Input data:
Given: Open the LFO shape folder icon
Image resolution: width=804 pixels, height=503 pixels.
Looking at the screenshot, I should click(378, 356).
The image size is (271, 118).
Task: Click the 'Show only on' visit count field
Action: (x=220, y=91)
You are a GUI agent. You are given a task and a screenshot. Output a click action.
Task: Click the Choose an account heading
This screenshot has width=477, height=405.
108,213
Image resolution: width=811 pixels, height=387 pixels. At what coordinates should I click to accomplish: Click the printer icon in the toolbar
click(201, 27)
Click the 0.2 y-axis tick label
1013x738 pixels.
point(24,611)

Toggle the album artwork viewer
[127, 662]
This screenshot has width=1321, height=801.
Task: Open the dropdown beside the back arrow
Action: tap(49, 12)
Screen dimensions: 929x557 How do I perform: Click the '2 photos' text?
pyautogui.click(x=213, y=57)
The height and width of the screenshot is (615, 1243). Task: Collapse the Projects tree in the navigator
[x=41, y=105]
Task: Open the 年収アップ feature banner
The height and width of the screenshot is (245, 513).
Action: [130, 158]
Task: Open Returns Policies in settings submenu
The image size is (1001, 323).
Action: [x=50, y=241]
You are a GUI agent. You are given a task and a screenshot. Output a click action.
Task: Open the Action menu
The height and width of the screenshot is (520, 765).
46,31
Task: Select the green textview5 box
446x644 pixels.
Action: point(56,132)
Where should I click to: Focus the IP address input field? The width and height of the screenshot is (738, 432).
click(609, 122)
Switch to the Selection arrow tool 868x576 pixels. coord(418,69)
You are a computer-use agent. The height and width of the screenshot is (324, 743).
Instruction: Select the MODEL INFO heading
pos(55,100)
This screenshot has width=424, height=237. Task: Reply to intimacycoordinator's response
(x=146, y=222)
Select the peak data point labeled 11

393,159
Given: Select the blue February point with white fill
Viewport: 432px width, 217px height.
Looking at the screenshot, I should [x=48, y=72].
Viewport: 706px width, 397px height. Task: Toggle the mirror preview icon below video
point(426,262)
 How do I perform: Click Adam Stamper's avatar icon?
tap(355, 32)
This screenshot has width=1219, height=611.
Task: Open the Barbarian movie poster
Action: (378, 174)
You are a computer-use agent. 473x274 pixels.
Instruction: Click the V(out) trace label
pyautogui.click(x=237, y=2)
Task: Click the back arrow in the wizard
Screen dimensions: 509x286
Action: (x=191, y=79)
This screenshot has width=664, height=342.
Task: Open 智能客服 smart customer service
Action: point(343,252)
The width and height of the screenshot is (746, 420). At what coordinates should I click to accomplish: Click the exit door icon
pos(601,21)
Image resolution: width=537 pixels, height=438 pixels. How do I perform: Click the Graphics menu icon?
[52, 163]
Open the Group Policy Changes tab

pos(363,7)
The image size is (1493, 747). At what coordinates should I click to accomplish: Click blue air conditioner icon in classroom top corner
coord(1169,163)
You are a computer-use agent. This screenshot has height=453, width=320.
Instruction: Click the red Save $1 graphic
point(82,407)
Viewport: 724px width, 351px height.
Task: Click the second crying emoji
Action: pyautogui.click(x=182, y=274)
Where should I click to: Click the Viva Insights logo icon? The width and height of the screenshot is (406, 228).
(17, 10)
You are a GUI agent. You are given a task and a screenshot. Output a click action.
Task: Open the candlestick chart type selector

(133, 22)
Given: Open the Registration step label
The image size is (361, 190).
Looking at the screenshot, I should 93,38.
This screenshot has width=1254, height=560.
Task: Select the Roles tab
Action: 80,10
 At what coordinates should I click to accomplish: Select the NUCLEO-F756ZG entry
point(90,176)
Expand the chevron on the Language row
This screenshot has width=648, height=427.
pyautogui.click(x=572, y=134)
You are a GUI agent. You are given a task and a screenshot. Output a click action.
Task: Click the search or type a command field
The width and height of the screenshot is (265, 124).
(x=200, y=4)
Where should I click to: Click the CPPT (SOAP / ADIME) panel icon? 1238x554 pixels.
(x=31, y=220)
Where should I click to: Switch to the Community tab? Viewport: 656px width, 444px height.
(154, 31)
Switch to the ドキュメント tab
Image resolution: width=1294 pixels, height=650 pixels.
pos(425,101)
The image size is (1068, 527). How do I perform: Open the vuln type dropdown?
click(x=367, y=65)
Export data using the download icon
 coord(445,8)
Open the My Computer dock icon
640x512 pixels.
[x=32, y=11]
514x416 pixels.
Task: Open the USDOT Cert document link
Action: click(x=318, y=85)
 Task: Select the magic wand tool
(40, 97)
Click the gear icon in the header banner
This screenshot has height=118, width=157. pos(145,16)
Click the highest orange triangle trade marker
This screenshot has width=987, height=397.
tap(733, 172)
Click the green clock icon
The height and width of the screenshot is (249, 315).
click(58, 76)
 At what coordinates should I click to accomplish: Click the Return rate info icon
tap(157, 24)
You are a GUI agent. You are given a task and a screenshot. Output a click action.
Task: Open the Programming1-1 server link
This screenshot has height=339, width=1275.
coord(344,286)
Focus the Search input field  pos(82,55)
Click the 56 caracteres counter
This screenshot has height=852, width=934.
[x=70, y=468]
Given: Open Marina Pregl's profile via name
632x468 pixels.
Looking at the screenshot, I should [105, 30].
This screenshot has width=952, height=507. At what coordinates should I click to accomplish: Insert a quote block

Required work:
Your answer should be the exact lines above from the one with "Screen dimensions: 929x557" through the one with "Task: Open the 年収アップ feature banner", both included, and nothing besides.

Task solution:
Screen dimensions: 929x557 How do I perform: Click the '2 photos' text?
pyautogui.click(x=213, y=57)
The height and width of the screenshot is (615, 1243). Task: Collapse the Projects tree in the navigator
[x=41, y=105]
Task: Open the 年収アップ feature banner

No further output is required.